What Crisis?

President Obama needs every vote he can get in the House of Representatives for health care this week. So it would not do to have some of his best friends on the Hill think that there is a crisis in U.S.-Israeli relations right now. Asked directly by FOX News' Bret Baer if the recent diplomatic storm is a crisis, the president said no. He spoke of the decision by a mid-level Interior Ministry official in Jerusalem to allow housing units to be built in the Jewish section of the city. "Not helpful" is how the president described the routine issuance of a building permit.


Who knew? Never before had even the volatile Palestinians violently protested against more apartments being built for Jews in the Jewish quarter.

So what's different? They're testing us. The Palestinians want to see how far they can press the Americans. They want to drive a wedge between the Obama administration and the coalition of Likud and right-wing parties that makes up the Israeli government of Prime Minister Benjamin Netanyahu.

The Palestinians know that Obama wants to "reach out" to Muslims. If they can cause enough trouble in Israel, they know that they can raise a hue and cry among their fellow Muslims just in time for Obama's big "Entrepreneurship Summit" with Muslims, slated for April 26-28 in Washington.

If they can incite Arab youths to a new "intifada," then the Palestinian Fatah faction, these political heirs of the terrorist Yassir Arafat, think that they might topple Netanyahu's coalition. If doing that, they hope to bring to power in Jerusalem an Israeli government more willing to hand over territory to meet insatiable Palestinian demands.
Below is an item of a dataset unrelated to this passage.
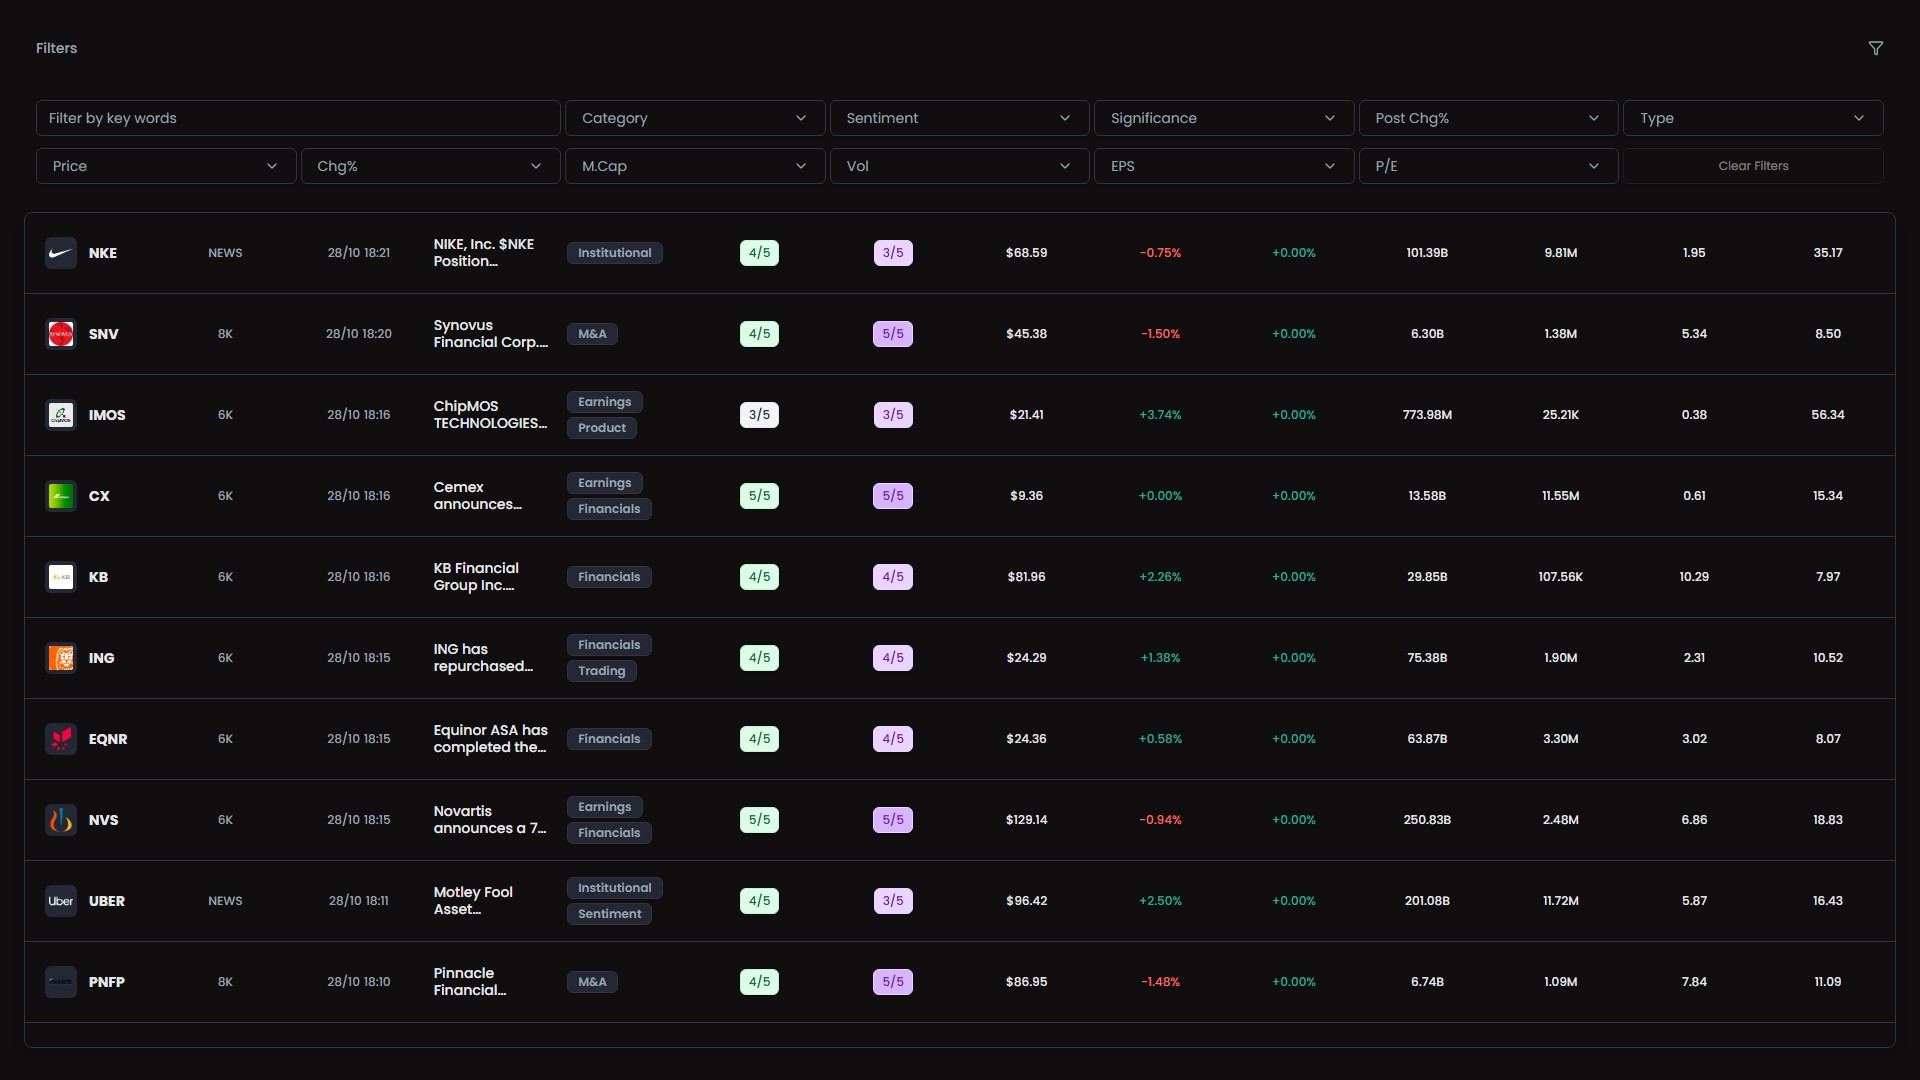Click the Uber logo icon
This screenshot has height=1080, width=1920.
coord(61,901)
Israel is but a fraction of the size of the Arab world. There are more than 50 million Arabs whose dictatorial governments have used the plight of the Palestinians since 1948 to help them destabilize the Jewish State. Those Arab rulers may fear one another. They surely fear their own people. But if they can succeed in Jew-baiting, then they can distract their own peoples' attention from the endemic corruption and backwardness that afflict every Arab government without exception. Discounting the profits from their nationalized oil deposits, the entire Arab world has a GNP smaller than Denmark's.

To put the territorial dispute in perspective, the Arab world is a football field, and Israel is a matchbook. Yet any attempt by Israelis to build homes in Judea and Samaria -- regions that have long been the heart of the Jewish homeland -- is condemned by "world opinion."
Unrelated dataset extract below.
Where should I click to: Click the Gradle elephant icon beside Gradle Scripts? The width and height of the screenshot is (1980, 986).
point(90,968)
President Obama does not feel that there's a crisis in U.S.-Israeli relations. But he does not live in Jerusalem. It's worth noting the impressions of left-wing correspondent Yossi Klein Halevi, who wrote this on the blog of the liberal New Republic.

JERUSALEM-Suddenly, my city feels again like a war zone. Since the suicide bombings ended in 2005, life in Jerusalem has been for the most part relatively calm. The worst disruptions have been the traffic jams resulting from construction of a light rail, just like in a normal city. But now, again, there are clusters of helmeted border police near the gates of the Old City, black smoke from burning tires in the Arab village across from my porch, young men marching with green Islamist flags toward my neighborhood, ambulances parked at strategic places ready for this city's ultimate nightmare.

The return of menace to Jerusalem is not because a mid-level bureaucrat announced stage four of a seven-stage process in the eventual construction of 1,600 apartments in Ramat Shlomo, a Jewish neighborhood in northeast Jerusalem. Such announcements and building projects have become so routine over the years that Palestinians have scarcely responded, let alone violently.

What we saw was a building permit, not anything remotely resembling a "settlement." The Obama administration has been pressuring Israel not to expand outside Jerusalem.

Now, they're tightening the tourniquet. They even want to restrict Jews' ability to live and breathe inside Jerusalem. The Obama administration has apparently internalized the view that Jews are somehow an alien presence in their own country. Throughout recorded history, there has never been a time when there were no Jews in Jerusalem.

President Obama told Bret Baier that when Palestinians rioted against a synagogue in Jerusalem, "we condemned them in the same way." In the same way. Talk about moral equivalence. With this administration, moral equivalence would be an improvement. They equate the issuance of a building permit to Jews by Jews for the peaceful construction of an apartment complex with murderous young Arab rioters going after houses of worship.

It is not right that Yossi Halevi should feel besieged in the capital of his own country. Surely, it is not right that Jerusalem should be once again a combat zone. This is especially true when, as Christians and Jews, we are called upon to pray for the peace of Jerusalem. You would think a that Peace Prize laureate would know that.

Ken Blackwell is a senior fellow at the Family Research Council. He served as United States Ambassador to the United Nations Human Rights Commission.